Single-cell RNA-seq assays are being increasingly applied in complex study designs, which involve measurements of many samples, commonly spanning multiple individuals, conditions, or tissue compartments. Joint analysis of such extensive, and often heterogeneous, sample collections requires a way of identifying and tracking recurrent cell subpopulations across the entire collection, and an effective way of exploring contrasts between samples.
We develop comparative approaches for analysis of case-control study designs, commonly used to study the impact of disease or a drug on a particular tissue. The analysis starts by establishing probabilistic mapping – a joint graph – connecting all cells within the collection.

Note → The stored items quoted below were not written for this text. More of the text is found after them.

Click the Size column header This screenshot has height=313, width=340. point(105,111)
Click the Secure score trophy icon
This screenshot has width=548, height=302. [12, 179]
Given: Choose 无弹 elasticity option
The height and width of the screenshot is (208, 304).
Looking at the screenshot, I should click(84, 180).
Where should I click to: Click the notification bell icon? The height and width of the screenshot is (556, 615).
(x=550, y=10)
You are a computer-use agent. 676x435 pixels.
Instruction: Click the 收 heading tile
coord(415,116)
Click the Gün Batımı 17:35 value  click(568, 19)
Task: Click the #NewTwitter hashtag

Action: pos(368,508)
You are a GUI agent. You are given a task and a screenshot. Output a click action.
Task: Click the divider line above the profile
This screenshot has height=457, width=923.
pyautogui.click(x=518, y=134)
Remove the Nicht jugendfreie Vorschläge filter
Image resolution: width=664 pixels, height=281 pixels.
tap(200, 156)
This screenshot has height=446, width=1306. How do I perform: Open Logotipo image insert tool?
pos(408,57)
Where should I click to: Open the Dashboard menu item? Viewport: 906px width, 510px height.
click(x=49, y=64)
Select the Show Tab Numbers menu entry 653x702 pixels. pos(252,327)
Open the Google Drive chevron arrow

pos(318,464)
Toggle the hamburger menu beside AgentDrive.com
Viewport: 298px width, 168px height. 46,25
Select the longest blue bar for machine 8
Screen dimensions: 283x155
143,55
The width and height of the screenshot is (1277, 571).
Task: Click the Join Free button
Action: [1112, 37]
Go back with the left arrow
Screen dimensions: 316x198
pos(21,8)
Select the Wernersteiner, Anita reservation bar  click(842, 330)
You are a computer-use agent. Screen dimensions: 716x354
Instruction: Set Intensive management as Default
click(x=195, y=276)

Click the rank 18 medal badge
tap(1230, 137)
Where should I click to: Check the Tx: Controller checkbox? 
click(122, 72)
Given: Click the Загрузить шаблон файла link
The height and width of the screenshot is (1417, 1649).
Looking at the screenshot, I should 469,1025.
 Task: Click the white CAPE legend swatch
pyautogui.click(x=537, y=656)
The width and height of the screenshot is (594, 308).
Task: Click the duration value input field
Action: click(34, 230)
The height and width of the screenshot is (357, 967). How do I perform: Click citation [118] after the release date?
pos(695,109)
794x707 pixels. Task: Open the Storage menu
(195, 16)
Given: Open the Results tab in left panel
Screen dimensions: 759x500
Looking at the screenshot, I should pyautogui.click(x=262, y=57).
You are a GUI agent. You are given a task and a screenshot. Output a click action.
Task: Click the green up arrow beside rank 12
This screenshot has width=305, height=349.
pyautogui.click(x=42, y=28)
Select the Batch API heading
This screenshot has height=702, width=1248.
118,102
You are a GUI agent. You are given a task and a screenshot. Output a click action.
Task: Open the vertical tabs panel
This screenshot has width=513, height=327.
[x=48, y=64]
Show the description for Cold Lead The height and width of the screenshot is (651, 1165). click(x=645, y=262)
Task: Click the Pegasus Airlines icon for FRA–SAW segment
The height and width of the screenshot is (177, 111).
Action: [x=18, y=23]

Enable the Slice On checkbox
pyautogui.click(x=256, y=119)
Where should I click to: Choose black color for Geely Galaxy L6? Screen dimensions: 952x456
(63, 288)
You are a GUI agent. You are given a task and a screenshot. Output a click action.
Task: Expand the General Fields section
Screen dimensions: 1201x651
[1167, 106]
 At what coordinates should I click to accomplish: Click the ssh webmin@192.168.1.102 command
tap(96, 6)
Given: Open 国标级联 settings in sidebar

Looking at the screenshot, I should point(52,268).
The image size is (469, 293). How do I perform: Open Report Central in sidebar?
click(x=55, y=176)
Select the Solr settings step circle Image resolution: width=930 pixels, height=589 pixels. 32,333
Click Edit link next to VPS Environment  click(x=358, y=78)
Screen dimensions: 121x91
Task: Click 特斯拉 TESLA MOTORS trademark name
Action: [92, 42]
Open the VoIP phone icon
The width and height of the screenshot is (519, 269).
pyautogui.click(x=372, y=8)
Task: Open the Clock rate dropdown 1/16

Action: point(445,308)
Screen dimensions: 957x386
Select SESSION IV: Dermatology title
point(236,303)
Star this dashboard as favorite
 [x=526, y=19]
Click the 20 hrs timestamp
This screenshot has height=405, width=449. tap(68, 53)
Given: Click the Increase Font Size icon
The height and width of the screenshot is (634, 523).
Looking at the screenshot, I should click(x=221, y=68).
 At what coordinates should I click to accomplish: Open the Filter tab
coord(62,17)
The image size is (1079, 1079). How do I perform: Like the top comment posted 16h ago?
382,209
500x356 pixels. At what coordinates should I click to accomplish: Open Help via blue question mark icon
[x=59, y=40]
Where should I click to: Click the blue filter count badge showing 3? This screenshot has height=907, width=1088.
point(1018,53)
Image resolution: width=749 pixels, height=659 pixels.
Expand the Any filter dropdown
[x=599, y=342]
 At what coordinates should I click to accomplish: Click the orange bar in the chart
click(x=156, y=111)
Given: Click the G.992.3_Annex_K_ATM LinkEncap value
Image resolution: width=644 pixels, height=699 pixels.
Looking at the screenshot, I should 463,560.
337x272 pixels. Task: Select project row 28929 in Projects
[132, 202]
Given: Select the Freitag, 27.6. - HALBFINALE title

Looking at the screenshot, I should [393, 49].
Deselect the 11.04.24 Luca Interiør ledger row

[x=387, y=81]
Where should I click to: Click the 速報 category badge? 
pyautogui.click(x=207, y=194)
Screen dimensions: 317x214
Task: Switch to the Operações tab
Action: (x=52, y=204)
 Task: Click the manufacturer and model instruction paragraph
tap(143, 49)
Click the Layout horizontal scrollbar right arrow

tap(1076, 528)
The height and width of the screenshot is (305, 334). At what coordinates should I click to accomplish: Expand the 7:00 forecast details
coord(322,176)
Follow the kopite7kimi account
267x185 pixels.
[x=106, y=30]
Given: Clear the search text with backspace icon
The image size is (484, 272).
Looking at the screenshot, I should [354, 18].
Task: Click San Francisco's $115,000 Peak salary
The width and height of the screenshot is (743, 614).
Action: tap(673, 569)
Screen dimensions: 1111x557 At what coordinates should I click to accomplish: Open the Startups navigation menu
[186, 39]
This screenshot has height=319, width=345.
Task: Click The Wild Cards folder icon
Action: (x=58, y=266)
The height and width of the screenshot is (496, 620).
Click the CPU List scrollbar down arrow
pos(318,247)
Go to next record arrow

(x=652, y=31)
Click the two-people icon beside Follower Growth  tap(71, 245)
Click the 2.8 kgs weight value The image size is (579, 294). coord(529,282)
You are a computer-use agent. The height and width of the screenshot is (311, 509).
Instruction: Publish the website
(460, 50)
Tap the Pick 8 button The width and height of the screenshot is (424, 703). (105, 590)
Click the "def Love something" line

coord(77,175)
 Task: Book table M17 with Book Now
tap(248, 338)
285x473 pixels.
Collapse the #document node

The graph can then be used to propagate information between samples and to identify cell communities that show consistent grouping across broad subsets of the collected samples. The contrast between conditions is then formulated in terms of
i) compositional shifts between different cell populations,
ii) transcriptional shifts within the distinct cell populations, and
iii) within-group expression state variability.
The compositional data analysis techniques are applied in the context of cell types hierarchies to suggest most parsimonious explanation of the changes. The differential expression analysis is used to identify most affected cell types, and characterize the likely functional interpretation of the cell type-specific changes.
We illustrate the application of these methods in the context of different studies of human disease, including cancer and diseases affecting the brain.